It’s time to stop “doing” meditation.
Many of us believe what our mind tells us, so we believe that meditation is a practice — something we should “do.” We chant mantras, use mudras, try visualization or breathing techniques, to help us “get there.”
We believe it’s about reaching states of “higher” consciousness and raising our vibrations. Or it’s about stopping thoughts and silencing the mind.
We see meditation as a way to change and transform — to end our suffering, to become more spiritually evolved, and ultimately, to achieve the promise of that coveted enlightenment prize.
Many of us have diligently practiced meditation for a lifetime, carefully honing our technique over the years, but we can never maintain those bliss states, and that sense of lack and unfulfillment continues to gnaw away at us in the background.
This is because true meditation is not about “doing.” It’s about “being.”
True meditation has nothing to do with “getting rid” of unwanted thoughts or emotions. It has nothing to do with “trying to become” something other than what we are. It has nothing to do with “achieving” altered states, higher vibrations or increased love and bliss. It has nothing to do with “becoming” more whole, healed or abundant. It has nothing to do with “controlling” our minds and our reality.
It’s about meeting and accepting each present moment as it arises, with a complete non-resistance to its truth, and a radical embrace and surrender to what is.
Trying to “do” anything in meditation — to fight, change or control whatever arises — is a form of deep resistance, and a form of self-rejection, which keeps us trapped in separation and seeking. If we judge and reject unwanted or “negative” thoughts and emotions, we are simply rejecting those parts of ourselves. And if we cling to desired states of bliss, expansiveness or peace, we are again rejecting the parts of ourselves that are not in alignment with these states.

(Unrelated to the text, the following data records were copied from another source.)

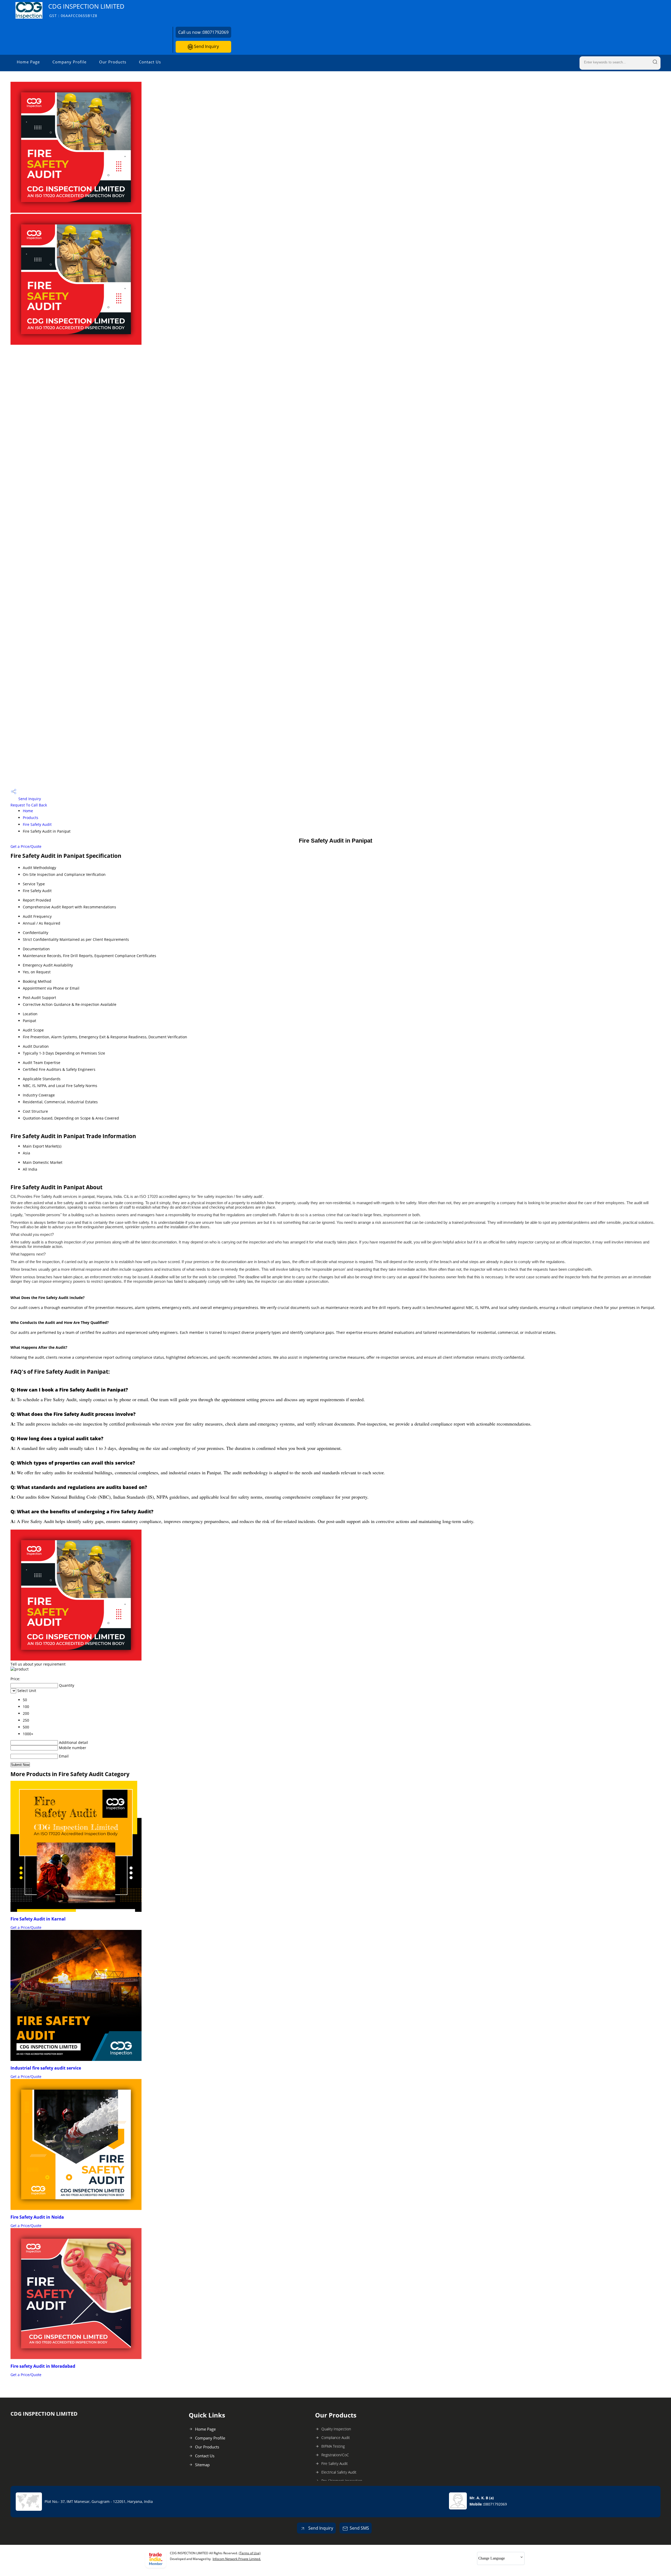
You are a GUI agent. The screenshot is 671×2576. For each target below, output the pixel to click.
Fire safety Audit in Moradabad (42, 2366)
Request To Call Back (28, 805)
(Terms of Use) (250, 2553)
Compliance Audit (335, 2437)
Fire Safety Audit (37, 824)
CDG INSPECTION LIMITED (86, 10)
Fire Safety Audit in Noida (37, 2217)
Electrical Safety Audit (338, 2472)
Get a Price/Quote (25, 846)
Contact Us (150, 61)
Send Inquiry (206, 46)
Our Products (112, 61)
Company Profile (69, 61)
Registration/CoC (335, 2454)
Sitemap (202, 2464)
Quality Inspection (336, 2428)
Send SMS (359, 2528)
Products (30, 817)
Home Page (28, 61)
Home (28, 810)
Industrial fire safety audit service (45, 2068)
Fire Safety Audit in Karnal (38, 1919)
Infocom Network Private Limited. (237, 2559)
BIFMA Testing (333, 2446)
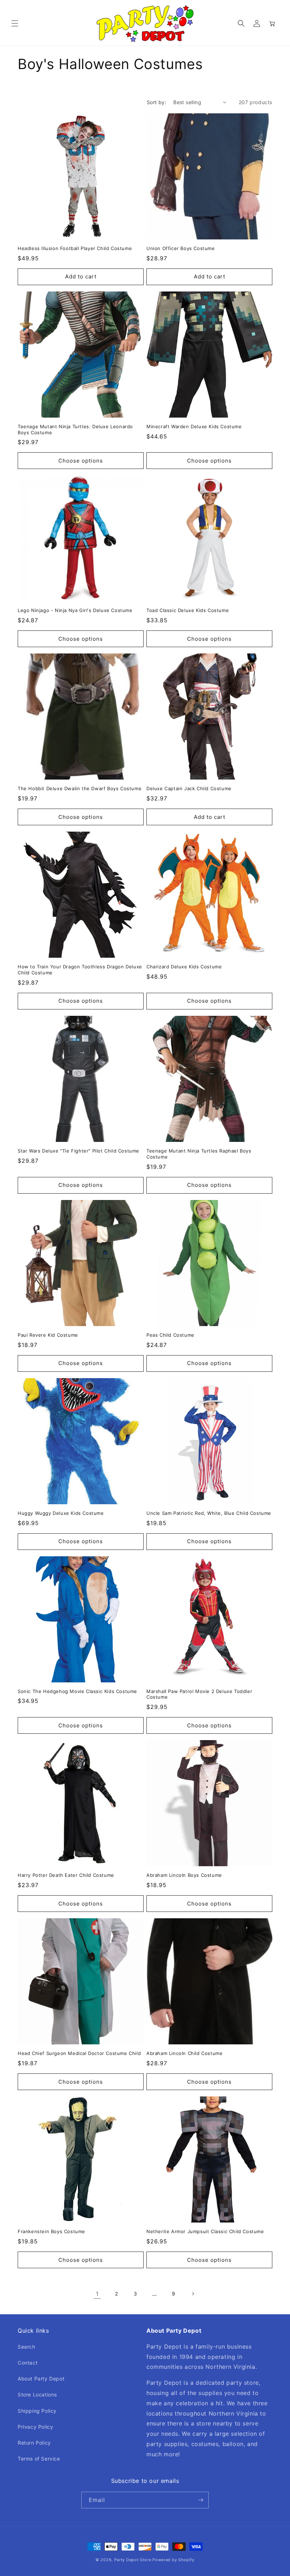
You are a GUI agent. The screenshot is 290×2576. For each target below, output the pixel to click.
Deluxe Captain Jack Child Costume (189, 788)
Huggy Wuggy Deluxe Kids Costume (61, 1513)
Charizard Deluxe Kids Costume (184, 966)
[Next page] (193, 2294)
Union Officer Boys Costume (180, 248)
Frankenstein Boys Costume (51, 2231)
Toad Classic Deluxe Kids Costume (187, 610)
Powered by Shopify (173, 2559)
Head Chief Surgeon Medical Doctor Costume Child (79, 2053)
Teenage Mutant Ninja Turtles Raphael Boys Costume (198, 1154)
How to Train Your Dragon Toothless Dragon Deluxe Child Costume (80, 969)
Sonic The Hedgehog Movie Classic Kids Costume (77, 1691)
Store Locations (37, 2394)
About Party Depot (41, 2379)
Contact (27, 2363)
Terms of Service (39, 2459)
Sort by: (156, 102)
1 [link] (97, 2293)
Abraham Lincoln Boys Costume (184, 1875)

We will only experience the unconditional love and wholeness that we seek by abandoning all efforts to seek, practice or do, and by fully embracing every aspect of ourselves and life, as it arises in each moment. Only then do we recognize that we already are the unconditional love and wholeness that we seek, that we are the alive awareness that creates and witnesses all of life — the eternal choreographer and dance of creation, which continuously unfolds now, moment by moment. All thoughts, feelings, emotions and desires arise and fall in the dance of awareness that we are.
Any act of “doing” takes us further away from true meditation and the recognition of what we are.
When we stop “doing” meditation, we suddenly find ourselves free to “be” a space for meditation, at any time, anywhere, whatever we are doing, and however we are feeling. We can simply allow all thoughts and emotions as they arise and fall within the space that we are, knowing that we are not those thoughts and emotions, because they rise and fall — and yet we remain, as the eternal dance of awareness in which they take form.
As we fully embody this truth, we realize that there is no separate self who “practices” meditation, but rather, we are the alive awareness — the beingness — in which everything arises to dance the choreography of life, including the practice of meditation itself.